Posted - 2013-04-07 : 12:54:29
quote:
Originally posted by khtan

or without the case when checking
right(col, charindex('-', reverse(col) + '-') - 1)



It would also appear to be pretty good in the area of performance as well as the shortest.
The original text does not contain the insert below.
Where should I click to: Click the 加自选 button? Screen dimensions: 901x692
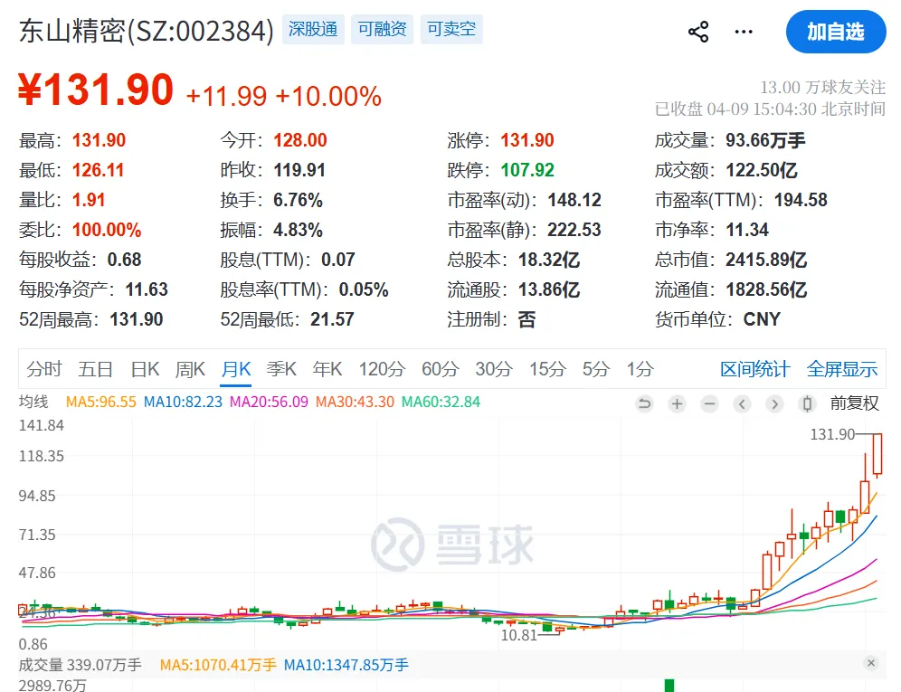[x=836, y=31]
Here's some test data for folks to play with.
   WITH cteBaseData([Column]) AS
(
SELECT 'TD3-T1' UNION ALL
SELECT 'TC3-T2' UNION ALL
SELECT 'TC4-T2' UNION ALL
SELECT 'TT' UNION ALL
SELECT 'TC' UNION ALL
SELECT 'TD3-T1-T2-T3'
)
SELECT TOP 100000
SomeID = IDENTITY(INT,1,1),
data.[Column]
INTO #TestTable
FROM cteBaseData data
CROSS JOIN master.sys.all_columns ac1
CROSS JOIN master.sys.all_columns ac2
;


--Jeff Moden
RBAR is pronounced "ree-bar" and is a "Modenism" for "Row By Agonizing Row".

First step towards the paradigm shift of writing Set Based code:
"Stop thinking about what you want to do to a row... think, instead, of what you want to do to a column."

When writing schedules, keep the following in mind:
"If you want it real bad, that's the way you'll likely get it."